Rendirse así es parte de lo que Jesús quiso decir cuando nos llamó a cada uno de nosotros a
“negarnos a nosotros mismos, tomar la cruz y seguirle” (Mateo 16:24). Es lo que Él quiso decir
cuando dijo, “Nadie que ponga su mano en el arado y mire atrás, es apto para el Reino de
Dios” (Lucas 9:62). Es lo que Él quiso decir cuando dijo, “Si alguno viene en pos de Mí y no
aborrece a su padre y a su madre, a su esposa y a sus hijos, hasta a su propia vida, no puede
ser Mi discípulo” (Lucas 14:26).
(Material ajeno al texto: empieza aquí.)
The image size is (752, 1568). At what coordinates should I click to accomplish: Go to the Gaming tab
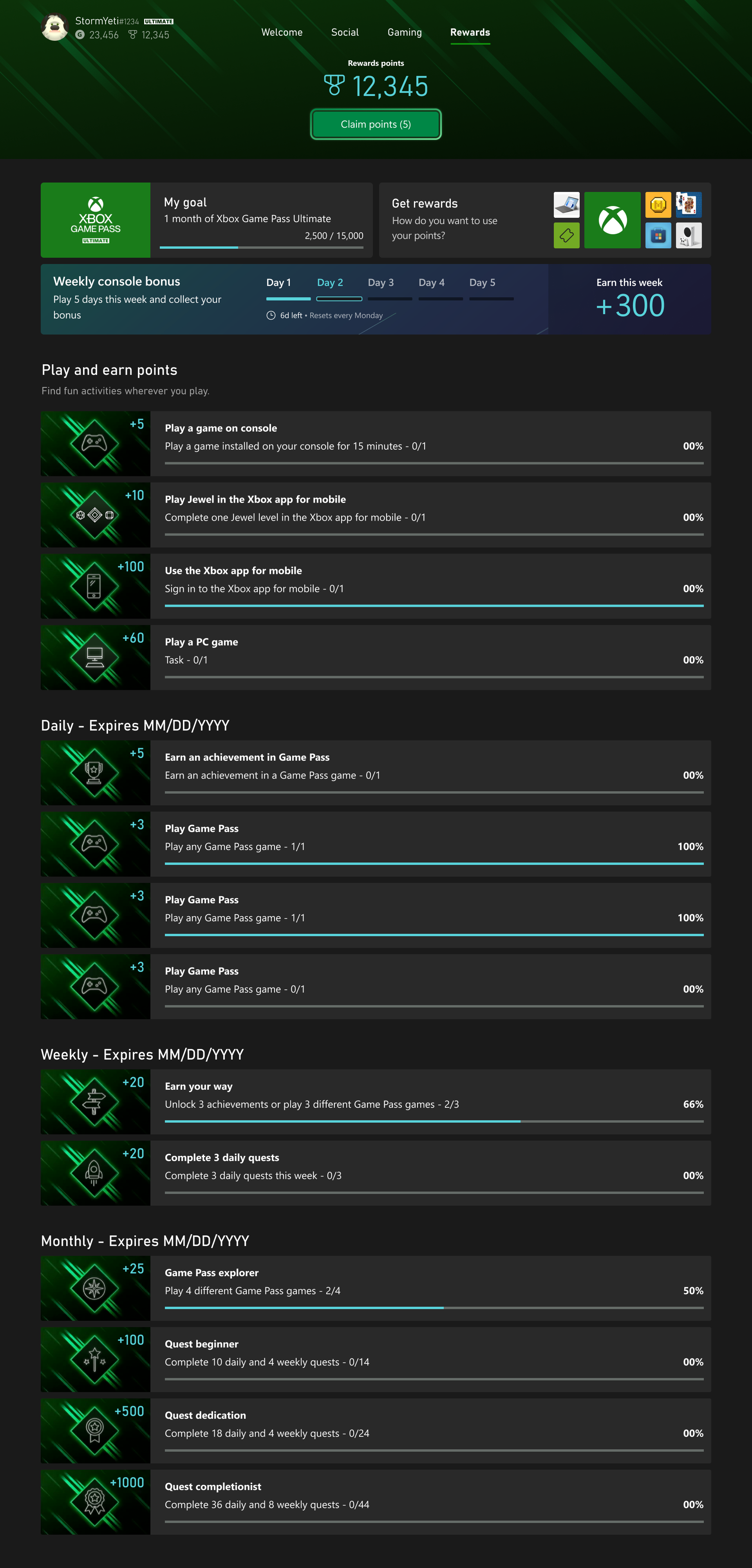(x=405, y=32)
Aborrecer en este sentido significa que en todas las cosas
damos preferencia a la voluntad del Padre Dios en lugar de a nuestra carne o a las
expectativas de otros. Siempre que estemos siendo gobernados por lo que otros hombres
piensen de nosotros, no podremos vivir en obediencia al Espíritu Santo.

La vida crucificada

Entregarnos al señorío de Jesucristo tiene que ver con vivir la vida crucificada de Jesucristo.
Romanos 6:3 dice, “¿No sabéis que los que fuimos crucificados en Cristo Jesús fuimos
bautizados en Su muerte?” Esto tiene que significar algo más que ser inmersos en agua o
rociados con agua. Tiene que ver con la forma en que vivimos nuestras vidas: "… Nuestro viejo
hombre es crucificado con Él para que el cuerpo de pecado pueda ser destruido y no sirvamos
más al pecado.” (Rom.6:6ª). Hemos de vivir vidas crucificadas.
Vivir la vida crucificada es el único modo de llegar a la vida de resurrección (aquí en la tierra).
Romanos 6:4 dice, “Porque somos sepultados juntamente con él para muerte por el bautismo, a fin 
de que como Cristo resucitó de los muertos por la gloria del Padre, así también nosotros andemos 
en vida nueva. Porque si fuimos plantados juntamente con él en la semejanza de su muerte, así
también lo seremos en la de su resurrección.”
Nosotros los papás tenemos que estar muertos al yo, al mundo, a Satanás y al pecado para
que podamos ser (vivir) resucitados como verdaderos hombres de Dios. Necesitamos ser levantados
como verdaderos maridos, padres, cabezas de familia, y hombres de integridad en la
comunidad. Esta es la obra santificadora del Espíritu Santo a la que nosotros nos entregamos.

Atrévete a rendirte

Como papás , nos atrevemos a vivir la vida entregada—nos atrevemos a destruir esas cosas
que desagradan al Padre en el fuego de nuestra pasión por Él. Incluso si sabemos que bien
podríamos retomarlas de nuevo, podemos ejercer nuestra voluntad para destruirlas porque
ahora, conocer ese ejercicio, fortalece esa parte que es ejercitada (Heb. 5:14).

Mantengamos ardiendo en nuestro corazón el fuego del sacrificio que arde en nuestros
corazones y almas para que podamos ser hombres que vivan vidas entregadas, moldeadas
conforme al Hijo patrón, por los dedos del Maestro Alfarero.